_Source passage_
It is almost impossible to find out when, if ever, the United Kingdom, takes a policy initiative within the World bank. There is rarely an announcement that the United Kingdom would like this or that change in policy within the World bank group, and there is rarely an evaluation of whether our Government have been successful in achieving such a change of policy. That is another sector in which we should have information.

There have been major reports, to which I shall refer in due course, which have highlighted failures of the management of the bank and failures of the practice of the bank--failures to appraise, evaluate and implement projects effectively. We know from the press that there are major internal debates within the bank about how to address those shortcomings. The House has no information about any initiatives taken by the executive director or the British Government to address those shortcomings.

Members of Parliament have no access to the key internal discussion documents in which the debates take place. We do not have those documents, even though they are freely available to any citizen of other Governments within the World bank who have executive directors. The ludicrous position in which I have found myself several times in the past year is that I have been unable to obtain a document by tabling a question for the Minister, yet I have been able to obtain the same document by ringing up a two-man non-governmental organisation based in Washington which will send it to me by return post. There can be no justification for obstructing Members of Parliament trying to follow an interest.

_Dataset section_
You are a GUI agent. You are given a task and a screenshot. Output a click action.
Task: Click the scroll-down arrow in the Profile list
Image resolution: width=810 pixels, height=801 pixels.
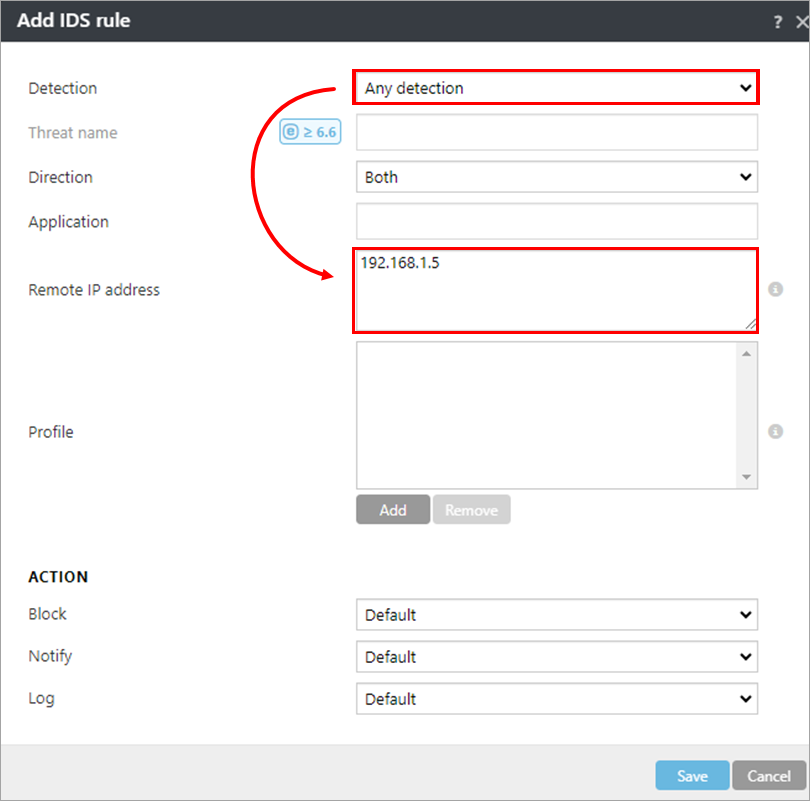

_Your tasks_
1. Name the project activities the World Bank passage says the bank has failed to carry out effectively.
2. Please carry on with the World Bank passage from its final sentence.

_Answers per task_
1.
appraise
evaluate
implement

2.
Scrutiny of our financial contributions to the World bank is highly limited, despite the fact that nearly £2 billion has been paid out of our aid budget to the World bank group in recent years. The National Audit Office has hardly looked at the effectiveness of the money that we contribute to the World bank group or whether it is achieving the objectives of the British aid programme.

In a letter that I received on 16 March 1993, Sir John Bourn, the Comptroller and Auditor General, referred to a number of sujects of interest to the National Audit Office, but said that any examination would be

"to the extent, of course, that our examination of Overseas Development Administration projects allows."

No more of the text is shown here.